Tayyip'in ne ölçüde ‘‘değiştiğinin’’ gerçek barometresi, işte bu dinci basındır!
***
Tayyip ve ekibi hakkında açılmış çok sayıda yolsuzluk, usulsüzlük davası var. Tayyip işine gelen savcılık iddianamelerini, davaları ve yargı kararlarını referans gösteriyor, işine gelmeyenleri ise ‘‘iftira’’ olarak niteliyor. İşin kolayını böyle bulmuş!
Tayyip'in aday listelerinde öyle isimler var ki, en seçilecek yerlerde!

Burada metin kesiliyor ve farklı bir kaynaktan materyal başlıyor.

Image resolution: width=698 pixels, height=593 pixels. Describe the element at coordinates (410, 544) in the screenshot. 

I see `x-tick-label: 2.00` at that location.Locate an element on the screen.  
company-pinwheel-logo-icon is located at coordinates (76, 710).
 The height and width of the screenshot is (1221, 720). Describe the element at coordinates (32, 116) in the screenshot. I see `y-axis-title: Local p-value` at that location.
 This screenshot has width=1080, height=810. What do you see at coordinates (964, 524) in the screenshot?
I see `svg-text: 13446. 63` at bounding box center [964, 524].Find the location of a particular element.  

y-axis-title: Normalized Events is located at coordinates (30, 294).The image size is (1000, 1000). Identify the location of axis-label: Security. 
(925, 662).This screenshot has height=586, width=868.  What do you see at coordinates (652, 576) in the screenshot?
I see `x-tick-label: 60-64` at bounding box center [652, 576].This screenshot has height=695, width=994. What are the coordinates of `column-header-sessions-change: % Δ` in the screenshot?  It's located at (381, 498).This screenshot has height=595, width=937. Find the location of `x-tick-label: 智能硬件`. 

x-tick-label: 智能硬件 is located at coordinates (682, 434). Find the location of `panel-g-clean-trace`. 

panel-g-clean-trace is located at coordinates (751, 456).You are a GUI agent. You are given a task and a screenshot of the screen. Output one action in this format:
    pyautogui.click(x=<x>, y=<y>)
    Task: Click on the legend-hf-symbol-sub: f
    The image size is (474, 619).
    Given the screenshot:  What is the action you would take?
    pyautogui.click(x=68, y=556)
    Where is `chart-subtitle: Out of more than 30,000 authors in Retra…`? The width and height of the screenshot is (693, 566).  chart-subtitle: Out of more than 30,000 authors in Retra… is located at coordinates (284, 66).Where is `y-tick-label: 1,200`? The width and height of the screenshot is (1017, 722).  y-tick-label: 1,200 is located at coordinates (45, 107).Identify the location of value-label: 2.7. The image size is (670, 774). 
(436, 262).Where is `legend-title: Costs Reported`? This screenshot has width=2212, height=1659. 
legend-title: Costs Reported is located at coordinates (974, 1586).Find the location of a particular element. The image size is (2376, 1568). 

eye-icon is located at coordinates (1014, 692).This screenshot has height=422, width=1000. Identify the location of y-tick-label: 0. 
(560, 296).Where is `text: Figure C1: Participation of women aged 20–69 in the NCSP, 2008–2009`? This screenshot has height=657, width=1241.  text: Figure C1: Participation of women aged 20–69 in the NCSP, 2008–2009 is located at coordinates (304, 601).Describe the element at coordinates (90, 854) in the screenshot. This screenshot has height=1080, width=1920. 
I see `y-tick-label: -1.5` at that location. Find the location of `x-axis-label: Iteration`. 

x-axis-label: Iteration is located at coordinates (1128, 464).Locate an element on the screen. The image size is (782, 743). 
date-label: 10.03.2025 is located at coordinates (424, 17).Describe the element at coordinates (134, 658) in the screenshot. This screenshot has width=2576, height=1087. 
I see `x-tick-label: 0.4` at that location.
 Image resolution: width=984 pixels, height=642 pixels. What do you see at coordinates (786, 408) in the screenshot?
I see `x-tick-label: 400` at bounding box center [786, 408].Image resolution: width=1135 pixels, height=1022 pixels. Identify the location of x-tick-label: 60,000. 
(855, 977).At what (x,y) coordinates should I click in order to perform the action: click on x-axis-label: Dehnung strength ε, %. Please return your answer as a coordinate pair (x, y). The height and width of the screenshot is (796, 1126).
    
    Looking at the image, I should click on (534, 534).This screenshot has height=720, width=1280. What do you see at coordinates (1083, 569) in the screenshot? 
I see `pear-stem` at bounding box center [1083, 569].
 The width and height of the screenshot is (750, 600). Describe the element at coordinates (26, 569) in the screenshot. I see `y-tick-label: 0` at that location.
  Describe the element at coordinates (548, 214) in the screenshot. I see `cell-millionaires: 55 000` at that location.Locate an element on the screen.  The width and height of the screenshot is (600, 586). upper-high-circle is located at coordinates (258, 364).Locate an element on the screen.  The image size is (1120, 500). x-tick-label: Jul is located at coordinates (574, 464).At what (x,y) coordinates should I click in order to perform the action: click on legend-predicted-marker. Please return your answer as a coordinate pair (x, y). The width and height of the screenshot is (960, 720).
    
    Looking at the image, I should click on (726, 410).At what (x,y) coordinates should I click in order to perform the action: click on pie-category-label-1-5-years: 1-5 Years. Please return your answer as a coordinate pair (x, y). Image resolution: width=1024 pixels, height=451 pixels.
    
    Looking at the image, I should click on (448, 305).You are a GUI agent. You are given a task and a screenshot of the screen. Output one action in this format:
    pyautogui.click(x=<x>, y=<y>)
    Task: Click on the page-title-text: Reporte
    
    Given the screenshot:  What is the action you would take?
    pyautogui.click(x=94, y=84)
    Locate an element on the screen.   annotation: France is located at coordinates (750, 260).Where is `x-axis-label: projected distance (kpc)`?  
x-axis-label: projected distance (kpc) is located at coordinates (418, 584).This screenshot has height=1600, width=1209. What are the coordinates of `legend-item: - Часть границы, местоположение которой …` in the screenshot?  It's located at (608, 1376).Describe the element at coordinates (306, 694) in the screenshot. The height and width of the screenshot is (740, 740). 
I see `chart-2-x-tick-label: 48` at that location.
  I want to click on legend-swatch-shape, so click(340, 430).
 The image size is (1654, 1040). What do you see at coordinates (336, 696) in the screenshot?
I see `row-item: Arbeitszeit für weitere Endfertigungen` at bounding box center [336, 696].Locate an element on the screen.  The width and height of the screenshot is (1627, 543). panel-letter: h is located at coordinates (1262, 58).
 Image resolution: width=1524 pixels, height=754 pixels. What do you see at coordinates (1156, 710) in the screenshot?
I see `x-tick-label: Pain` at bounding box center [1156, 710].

Onlar hakkında da dosyalar var, onlar da Tayyip gibi yargılanıyor. İşte aday gösterdiği İstanbul Büyükşehir ekibinden, belediye ve bağlı şirketlerde üst düzey görev yapmış kişilerden birkaç örnek:
Mehmet Mustafa Açıkalın: AKP İstanbul 3. bölge adayı. İstanbul DGM Başsavcılığı karar no. 2001/644. Sayfa 69: ‘‘Belediye bünyesinde kurulan (suç) teşekkülün tüm eylem ve işlemlerinde birinci derece sorumlu olduğu, irtikap, zimmet, ihalelere fesat karıştırmak, görevi kötüye kullanmak, özel evrakta sahtekárlık ve kamu kurumlarını dolandırma suçu işlediği görülmüştür...’’
İdris Naim Şahin: AKP İstanbul 3. bölge 5. sıra adayı. İstanbul DGM Başsavcılığı karar no. 2001/1644 sayfa 70: ‘‘Teşekkül kurucularından olup irtikap, zimmet, kamu kurumlarını dolandırma suçu işlediği görülmüştür.’’
Dikkat ediniz, yer yokluğu nedeniyle bunları çok kısa yazabiliyorum.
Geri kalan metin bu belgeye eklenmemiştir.